This aid is crucial for stabilizing Ukraine’s defenses against Russian advances and protecting vital infrastructure. The timing is particularly significant, as it precedes a high-stakes meeting between Presidents Biden and Zelenskyy at the UN General Assembly, where they will discuss Ukraine’s war strategy ahead of the US elections.

As reported by Bloomberg, Sullivan meets with his team every day to think about what tools Ukraine needs to help stabilize the front, thereby ensuring that grinding advances by Russian Armed Forces are met with ”stiff resistance.”

”We are currently working on a substantial package, pulling together a range of different capabilities that we are going to try to get out of the door before the end of the month,” Sullivan said.

Ukraine has repeatedly called for more air-defense systems and the US is “in the process right now of securing those from partners,” the national security advisor said.

Kyiv also needs to build more concrete barriers around energy transformers and substations to protect them from Russian drones, Sullivan said, adding that “we’re trying to deliver the tools to be able for them to build that out around more energy infrastructure.”

Furthermore, the US has made it a priority to help protect Ukraine’s nuclear power plants, Sullivan said. “Russia has proved completely brazen about its attacks on civilian energy infrastructure,” he added.

At a vital moment

President Joe Biden will meet his Ukrainian counterpart at the UN General Assembly on 22 and 23 September to discuss Ukraine’s strategy for the war ahead of the US elections, said White House National Security Adviser Jake Sullivan.
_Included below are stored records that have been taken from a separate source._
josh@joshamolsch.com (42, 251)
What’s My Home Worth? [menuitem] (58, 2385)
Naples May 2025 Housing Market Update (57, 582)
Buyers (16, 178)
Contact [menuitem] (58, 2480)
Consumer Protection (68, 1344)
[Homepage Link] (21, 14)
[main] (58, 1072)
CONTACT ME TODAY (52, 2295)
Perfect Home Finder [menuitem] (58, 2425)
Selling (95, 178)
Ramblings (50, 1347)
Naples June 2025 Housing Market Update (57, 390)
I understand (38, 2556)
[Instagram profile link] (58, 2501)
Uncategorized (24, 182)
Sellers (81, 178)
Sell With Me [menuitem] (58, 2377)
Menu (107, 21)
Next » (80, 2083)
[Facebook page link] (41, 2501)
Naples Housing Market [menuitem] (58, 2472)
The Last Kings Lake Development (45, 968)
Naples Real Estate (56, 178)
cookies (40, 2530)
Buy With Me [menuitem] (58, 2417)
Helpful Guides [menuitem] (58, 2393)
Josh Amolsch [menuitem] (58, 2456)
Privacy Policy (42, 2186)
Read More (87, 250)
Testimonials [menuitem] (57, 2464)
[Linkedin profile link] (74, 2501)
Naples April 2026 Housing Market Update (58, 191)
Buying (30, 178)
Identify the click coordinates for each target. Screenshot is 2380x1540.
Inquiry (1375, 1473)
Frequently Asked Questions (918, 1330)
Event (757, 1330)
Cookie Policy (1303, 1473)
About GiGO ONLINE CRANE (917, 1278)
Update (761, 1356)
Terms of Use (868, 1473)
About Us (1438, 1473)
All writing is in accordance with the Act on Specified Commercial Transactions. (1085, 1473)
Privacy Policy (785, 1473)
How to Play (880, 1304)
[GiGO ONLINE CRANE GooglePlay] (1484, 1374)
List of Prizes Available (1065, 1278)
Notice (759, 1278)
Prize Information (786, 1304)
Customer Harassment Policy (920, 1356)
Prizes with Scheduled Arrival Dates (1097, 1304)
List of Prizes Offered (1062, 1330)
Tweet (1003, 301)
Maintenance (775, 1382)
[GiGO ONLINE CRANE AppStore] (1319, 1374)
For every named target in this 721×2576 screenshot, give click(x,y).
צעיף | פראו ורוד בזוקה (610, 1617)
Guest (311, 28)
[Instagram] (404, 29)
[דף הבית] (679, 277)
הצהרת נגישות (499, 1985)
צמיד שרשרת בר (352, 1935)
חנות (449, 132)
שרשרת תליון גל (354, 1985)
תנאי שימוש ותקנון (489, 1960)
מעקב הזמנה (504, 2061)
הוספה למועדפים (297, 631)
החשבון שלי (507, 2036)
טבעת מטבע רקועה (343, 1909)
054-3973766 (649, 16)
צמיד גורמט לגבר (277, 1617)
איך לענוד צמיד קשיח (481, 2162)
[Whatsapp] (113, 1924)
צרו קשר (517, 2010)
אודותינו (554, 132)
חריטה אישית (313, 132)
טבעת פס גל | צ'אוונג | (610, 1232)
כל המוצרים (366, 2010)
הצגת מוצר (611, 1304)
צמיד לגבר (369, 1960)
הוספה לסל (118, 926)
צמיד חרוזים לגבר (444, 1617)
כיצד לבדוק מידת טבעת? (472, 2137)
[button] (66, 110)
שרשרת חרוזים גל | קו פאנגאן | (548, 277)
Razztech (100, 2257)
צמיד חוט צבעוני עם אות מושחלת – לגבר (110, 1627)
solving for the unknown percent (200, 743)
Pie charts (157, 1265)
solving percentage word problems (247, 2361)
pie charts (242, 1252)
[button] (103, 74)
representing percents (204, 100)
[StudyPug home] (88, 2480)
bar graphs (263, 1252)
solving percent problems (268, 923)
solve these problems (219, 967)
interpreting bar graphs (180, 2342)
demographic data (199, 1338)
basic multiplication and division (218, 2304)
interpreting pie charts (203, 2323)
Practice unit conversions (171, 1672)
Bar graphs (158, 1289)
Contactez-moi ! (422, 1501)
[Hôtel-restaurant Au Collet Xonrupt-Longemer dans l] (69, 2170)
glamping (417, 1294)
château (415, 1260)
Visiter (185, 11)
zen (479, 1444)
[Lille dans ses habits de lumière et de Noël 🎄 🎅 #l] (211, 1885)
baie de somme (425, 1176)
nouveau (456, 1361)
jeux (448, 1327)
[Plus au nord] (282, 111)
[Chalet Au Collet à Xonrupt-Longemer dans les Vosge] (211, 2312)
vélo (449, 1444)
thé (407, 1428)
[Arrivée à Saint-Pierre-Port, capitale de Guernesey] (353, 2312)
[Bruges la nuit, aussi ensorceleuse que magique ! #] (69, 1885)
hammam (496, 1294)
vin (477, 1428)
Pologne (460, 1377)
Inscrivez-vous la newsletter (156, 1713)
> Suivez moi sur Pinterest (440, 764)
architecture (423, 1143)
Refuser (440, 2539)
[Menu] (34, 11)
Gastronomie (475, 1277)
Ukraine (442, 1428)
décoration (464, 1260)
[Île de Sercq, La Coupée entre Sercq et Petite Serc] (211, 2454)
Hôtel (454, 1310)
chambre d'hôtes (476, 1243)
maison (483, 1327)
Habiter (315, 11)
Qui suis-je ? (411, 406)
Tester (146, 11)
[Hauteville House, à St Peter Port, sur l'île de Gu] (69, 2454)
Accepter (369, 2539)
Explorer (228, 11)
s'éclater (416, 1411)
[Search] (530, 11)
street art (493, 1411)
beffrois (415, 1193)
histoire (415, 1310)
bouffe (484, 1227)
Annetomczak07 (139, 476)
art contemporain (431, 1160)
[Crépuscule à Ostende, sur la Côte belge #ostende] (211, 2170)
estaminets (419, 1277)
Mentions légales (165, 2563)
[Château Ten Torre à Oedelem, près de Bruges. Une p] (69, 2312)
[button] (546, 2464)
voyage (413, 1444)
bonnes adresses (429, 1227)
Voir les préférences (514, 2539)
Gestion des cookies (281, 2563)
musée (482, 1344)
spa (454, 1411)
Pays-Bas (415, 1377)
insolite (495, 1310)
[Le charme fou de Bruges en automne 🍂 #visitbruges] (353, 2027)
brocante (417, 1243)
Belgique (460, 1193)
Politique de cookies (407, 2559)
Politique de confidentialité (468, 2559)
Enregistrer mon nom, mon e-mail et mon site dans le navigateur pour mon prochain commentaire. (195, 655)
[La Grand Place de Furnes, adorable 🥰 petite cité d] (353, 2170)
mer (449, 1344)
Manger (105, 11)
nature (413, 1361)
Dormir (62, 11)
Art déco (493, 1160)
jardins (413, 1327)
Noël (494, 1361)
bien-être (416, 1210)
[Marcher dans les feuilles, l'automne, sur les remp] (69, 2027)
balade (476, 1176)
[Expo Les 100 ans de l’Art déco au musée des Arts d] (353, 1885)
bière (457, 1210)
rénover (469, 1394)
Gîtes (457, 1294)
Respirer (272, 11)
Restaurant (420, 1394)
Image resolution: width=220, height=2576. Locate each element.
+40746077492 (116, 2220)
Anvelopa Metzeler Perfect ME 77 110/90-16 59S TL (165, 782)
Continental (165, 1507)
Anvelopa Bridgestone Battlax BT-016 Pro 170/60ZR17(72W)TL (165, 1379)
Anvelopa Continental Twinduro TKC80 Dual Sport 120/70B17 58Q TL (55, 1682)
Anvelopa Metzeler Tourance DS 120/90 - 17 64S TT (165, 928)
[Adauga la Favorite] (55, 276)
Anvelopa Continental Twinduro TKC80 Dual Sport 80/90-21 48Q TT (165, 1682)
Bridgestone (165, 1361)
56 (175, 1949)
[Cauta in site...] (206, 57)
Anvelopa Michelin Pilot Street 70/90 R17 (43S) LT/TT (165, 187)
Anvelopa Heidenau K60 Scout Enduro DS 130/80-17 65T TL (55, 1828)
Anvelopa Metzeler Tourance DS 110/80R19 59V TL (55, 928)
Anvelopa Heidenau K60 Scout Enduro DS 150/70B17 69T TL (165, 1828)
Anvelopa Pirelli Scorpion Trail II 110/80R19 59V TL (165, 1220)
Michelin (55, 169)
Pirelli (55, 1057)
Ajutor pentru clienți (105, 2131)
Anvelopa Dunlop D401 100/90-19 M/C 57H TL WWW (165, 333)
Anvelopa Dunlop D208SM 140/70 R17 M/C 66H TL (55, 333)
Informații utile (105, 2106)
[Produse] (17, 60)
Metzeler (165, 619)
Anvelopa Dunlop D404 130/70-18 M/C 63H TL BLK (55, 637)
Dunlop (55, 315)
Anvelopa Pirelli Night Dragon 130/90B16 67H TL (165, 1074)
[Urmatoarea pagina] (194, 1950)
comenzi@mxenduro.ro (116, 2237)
With little more than four months before a new US president is sworn in, “we are going to treat each single one of those days preciously when it comes to supporting Ukraine,” Sullivan said via a video link to the annual Yalta European Strategy conference in Kyiv, organized by businessman Victor Pinchuk.

“I believe that we’re at a vital moment, at a crossroads,” Sullivan said of the Biden meeting with Volodymyr Zelenskyy.

Zelenskyy has said he’ll lay out a “victory plan” when he meets with Biden that would force Russia to halt its full-scale invasion, though he hasn’t offered specifics.

Among other things, Ukraine is pressing its allies to allow the use of Western weapons to strike deeper inside Russia to target military objects that have been moved further back from the nations’ border.

“Our job is to put Ukraine in a strong position on the battlefield so that they are in a strong position at the negotiating table,” Sullivan said. “Having a conversation that puts all of the pieces together” is what the White House hopes to bring together at the New York meeting.

In addition, the advisor noted that the strategic town of Pokrovsk in the Donetsk Oblast is of “unique concern.”

Sullivan warned that any peace proposal suggested for Ukraine that ran counter to “fundamental principles of sovereignty and territorial integrity, democracy and freedom” wouldn’t be sustainable. Ukraine has to be “in the lead when it comes to diplomacy and negotiations,” he said.